Target pointing data:
☆ ☆ ☆ ☆
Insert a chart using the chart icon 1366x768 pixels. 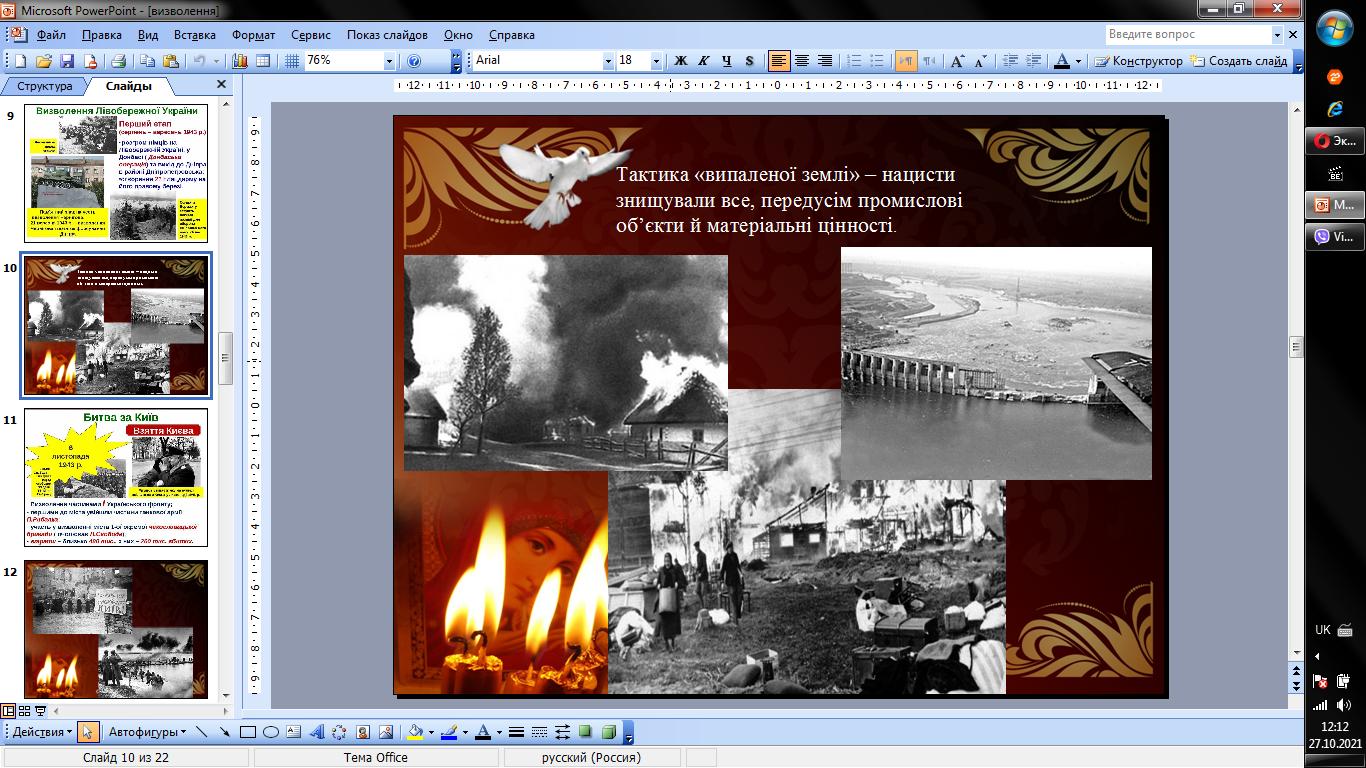(x=239, y=61)
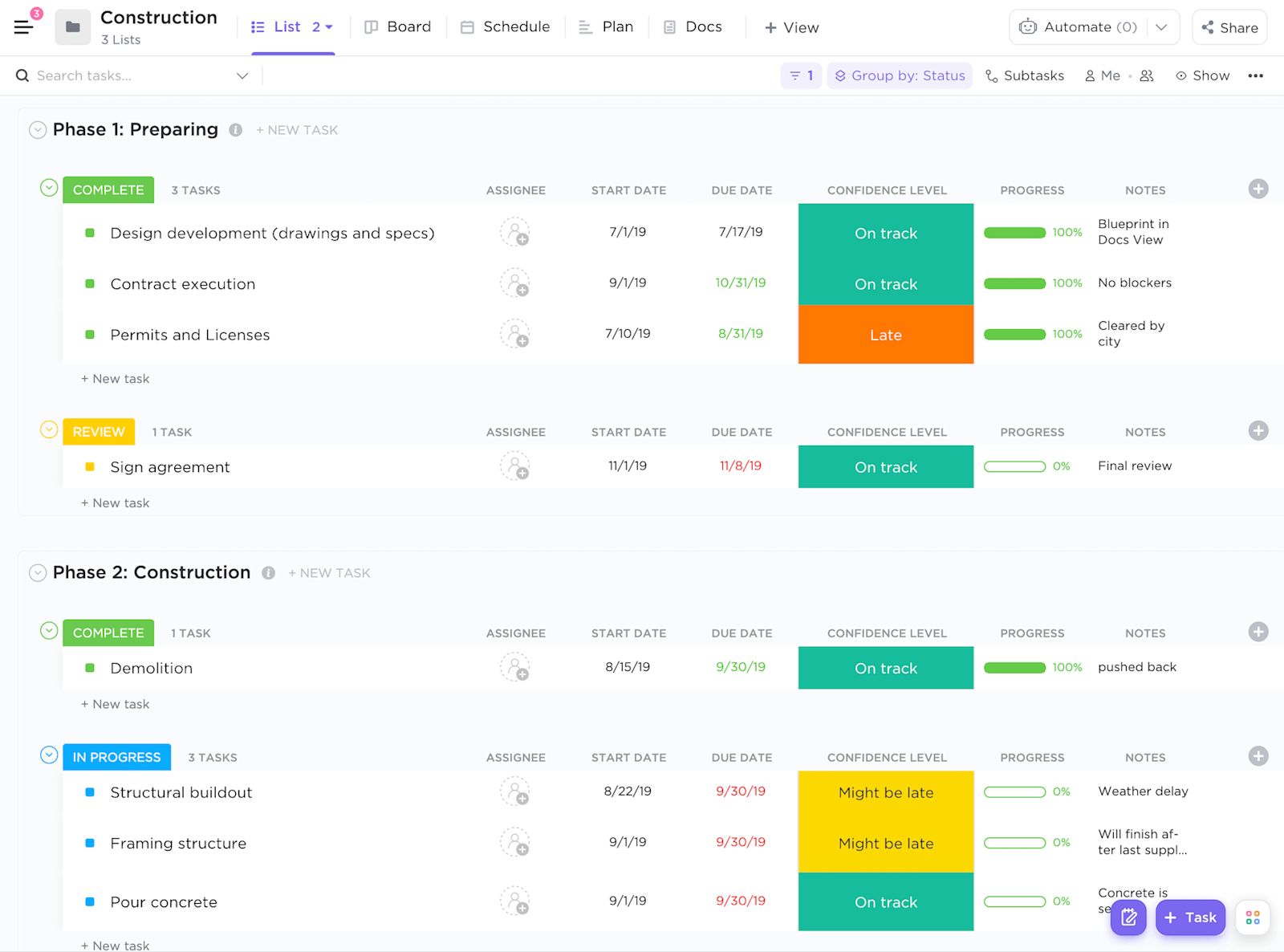Assign someone to Sign agreement task
Viewport: 1284px width, 952px height.
515,466
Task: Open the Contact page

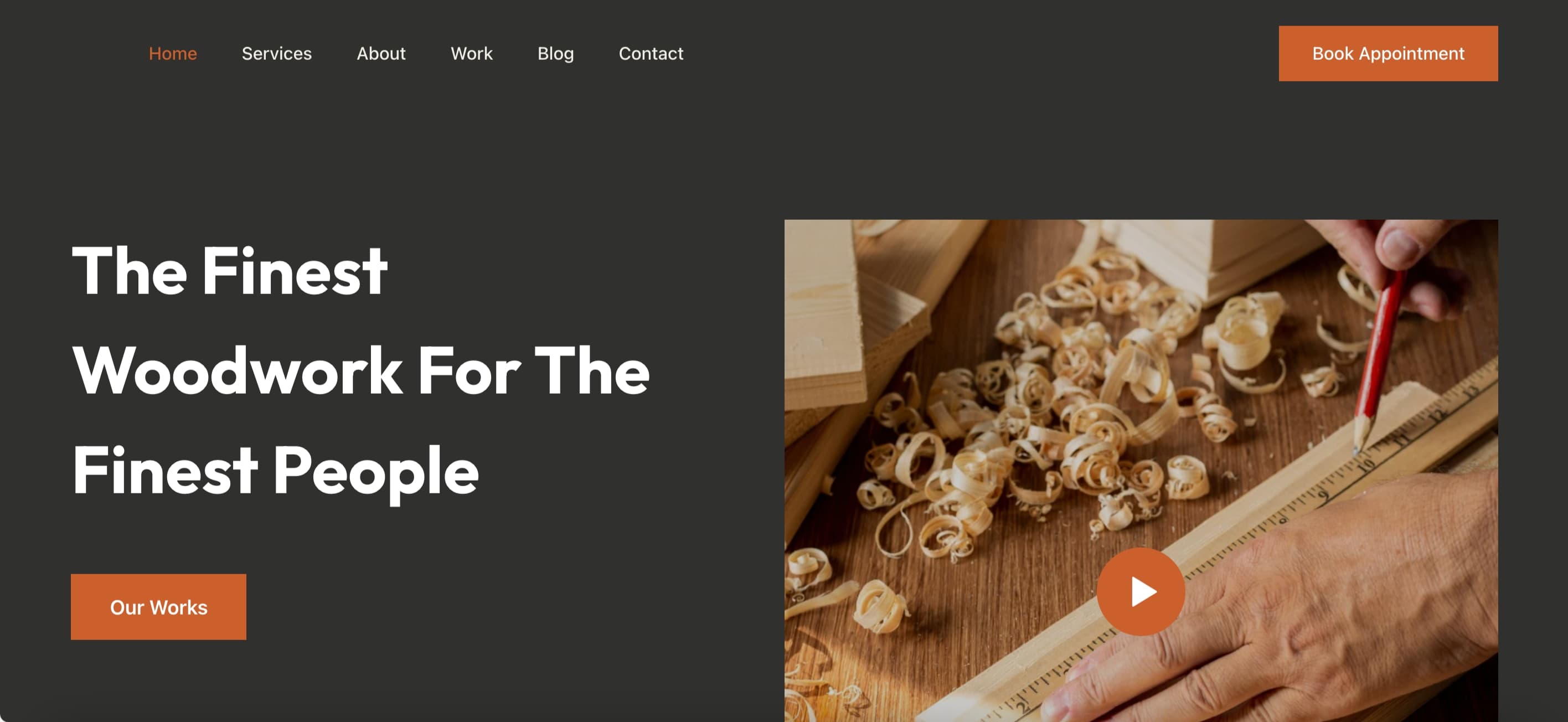Action: pos(651,54)
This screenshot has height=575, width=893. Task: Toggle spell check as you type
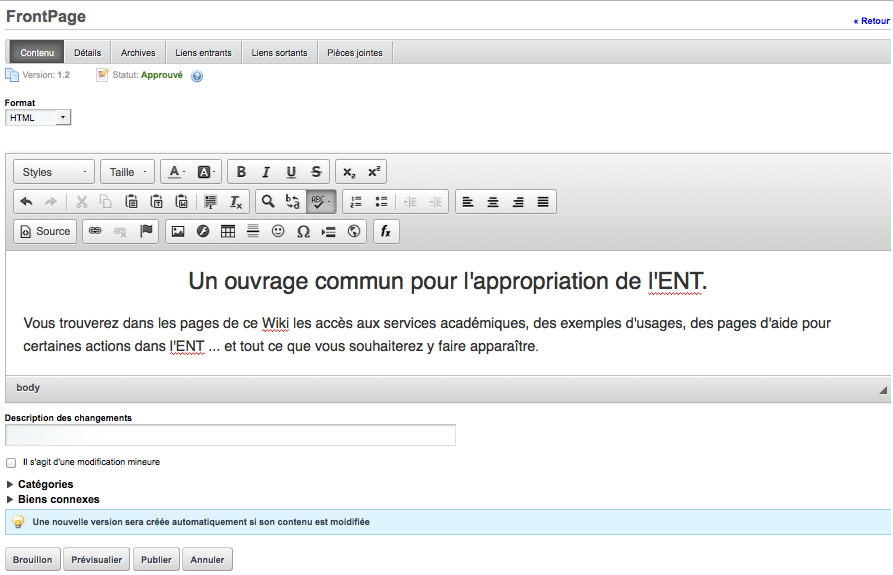pyautogui.click(x=321, y=202)
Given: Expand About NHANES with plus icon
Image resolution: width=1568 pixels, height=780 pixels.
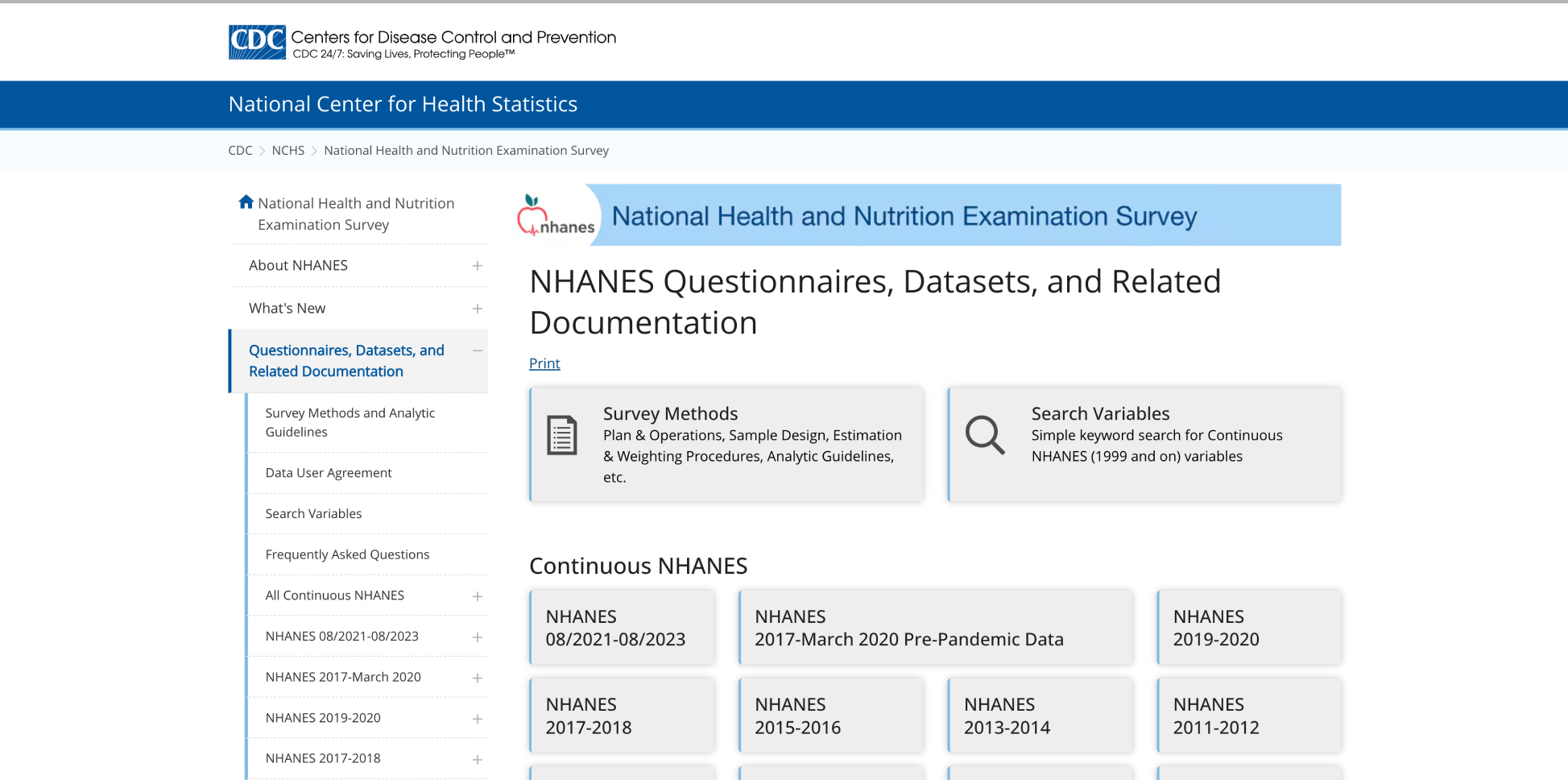Looking at the screenshot, I should [x=478, y=266].
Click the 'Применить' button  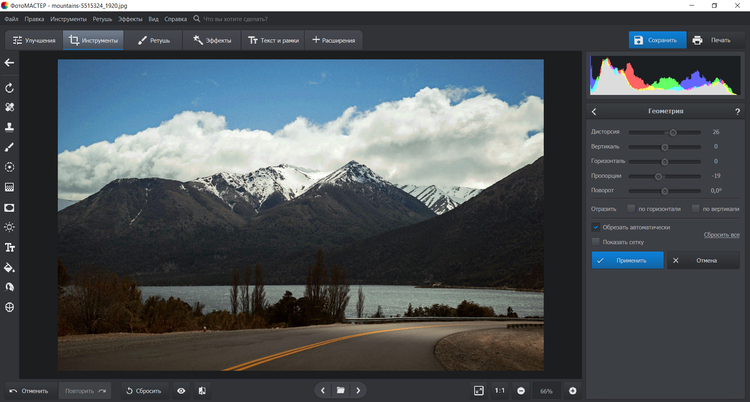pos(627,260)
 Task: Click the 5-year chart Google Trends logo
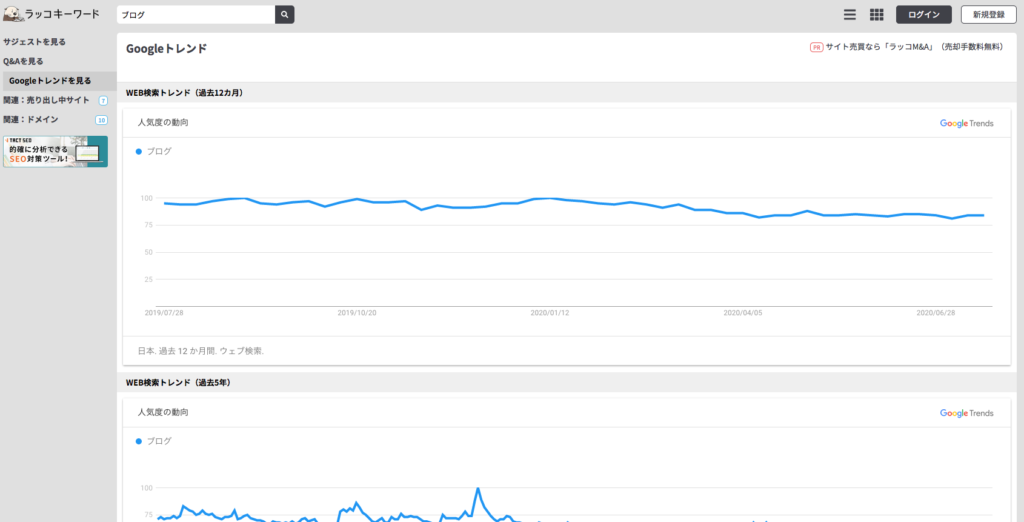tap(966, 412)
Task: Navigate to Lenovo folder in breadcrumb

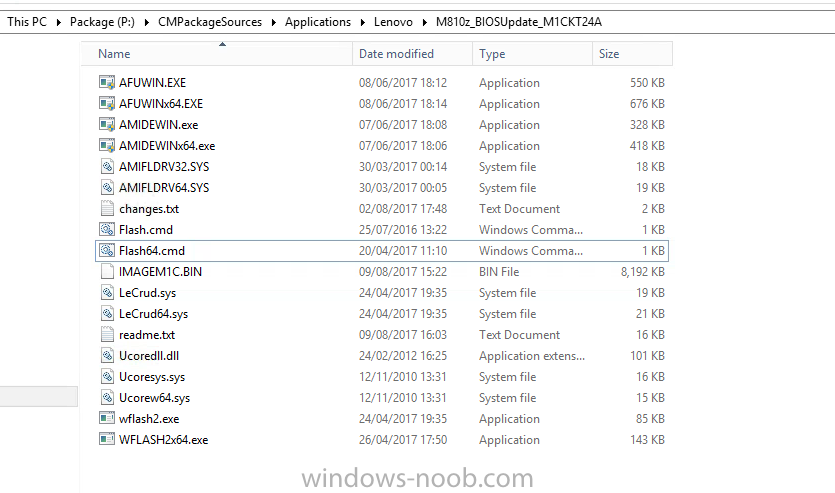Action: tap(393, 22)
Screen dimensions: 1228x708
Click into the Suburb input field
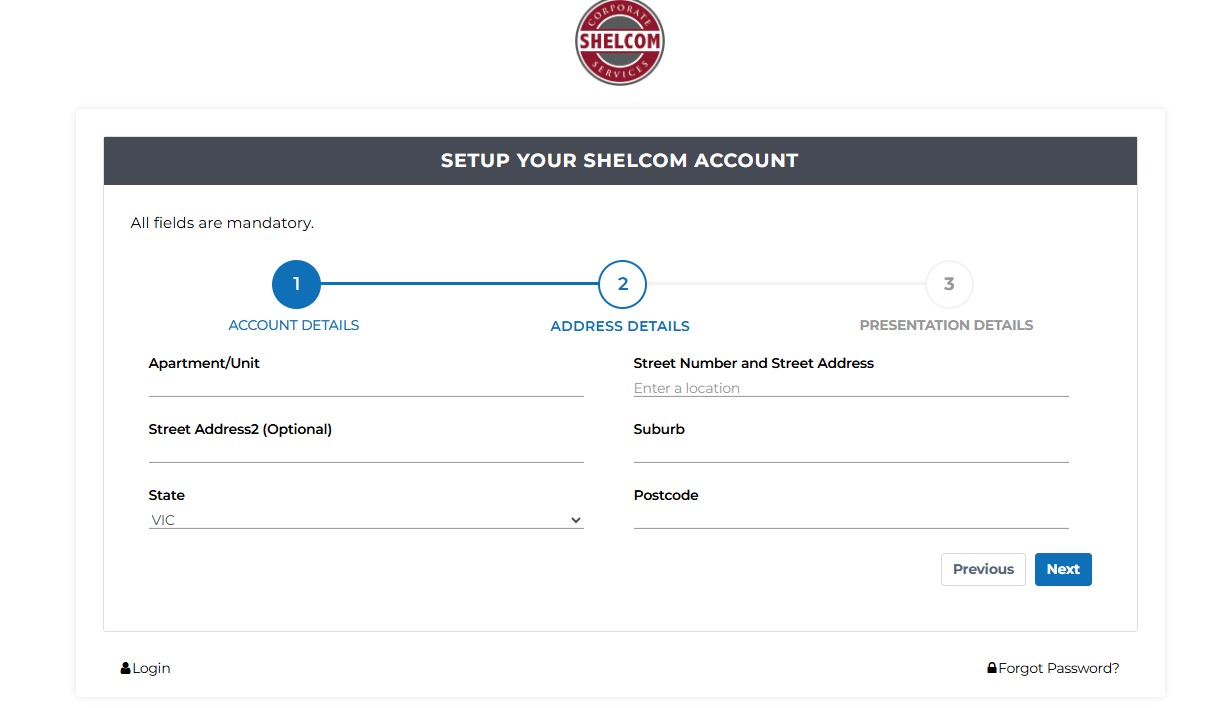tap(851, 452)
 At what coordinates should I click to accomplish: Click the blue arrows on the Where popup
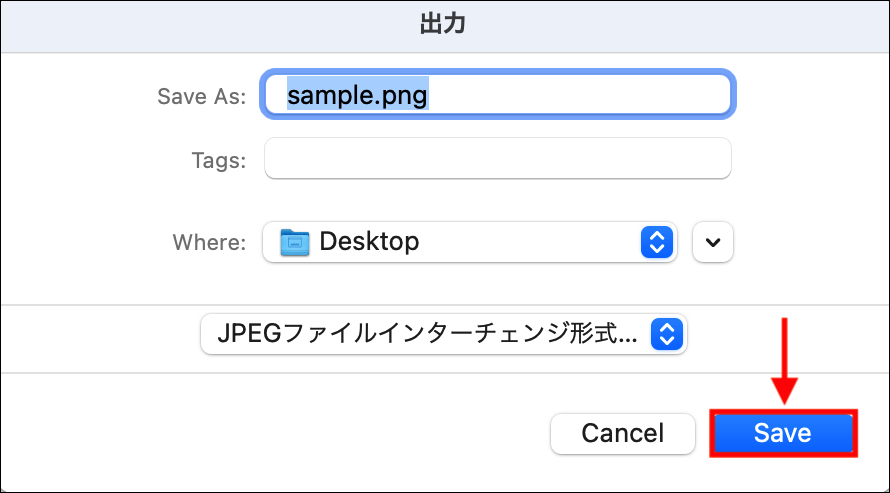coord(657,242)
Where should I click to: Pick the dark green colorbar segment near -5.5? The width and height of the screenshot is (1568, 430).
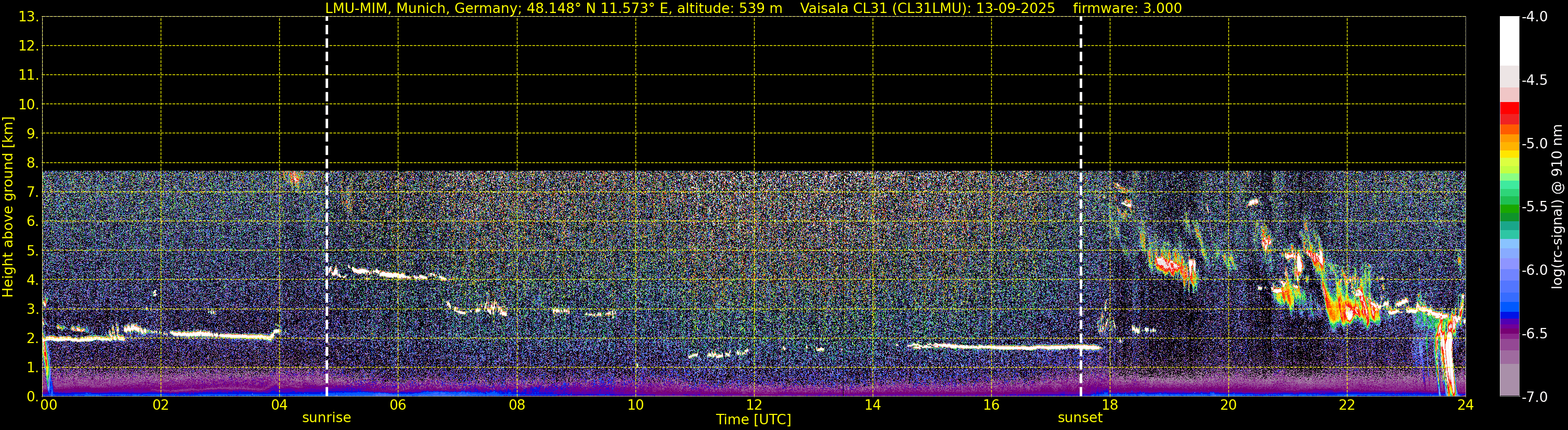tap(1509, 212)
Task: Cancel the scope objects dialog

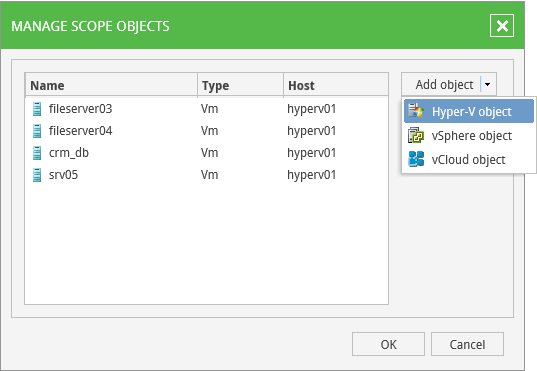Action: click(x=467, y=344)
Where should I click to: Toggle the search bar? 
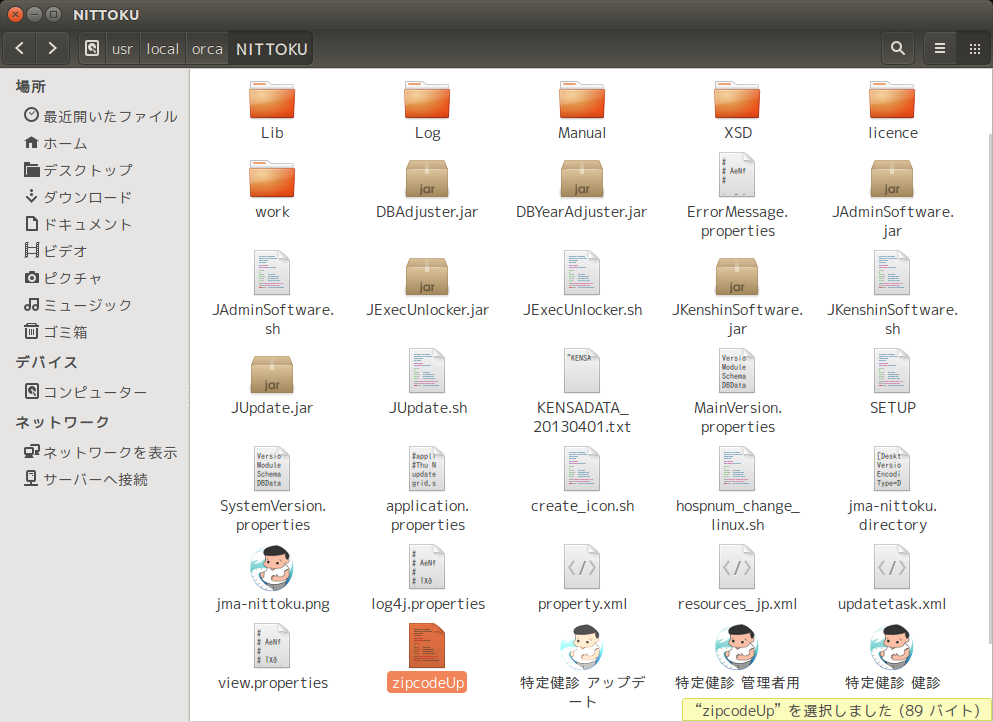(x=897, y=48)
☆ ☆ ☆ ☆
■ Given problem:
Please locate each row above that contains the string "width" and copy those rows in full. Matching is case-sensitive.

■ Output:
Viewport: 1284px width, 952px height.
This screenshot has height=575, width=893. Task: Toggle spell check as you type
Image resolution: width=1568 pixels, height=780 pixels.
Where should I click to: Pick the dark green colorbar segment near -5.5? The width and height of the screenshot is (1568, 430).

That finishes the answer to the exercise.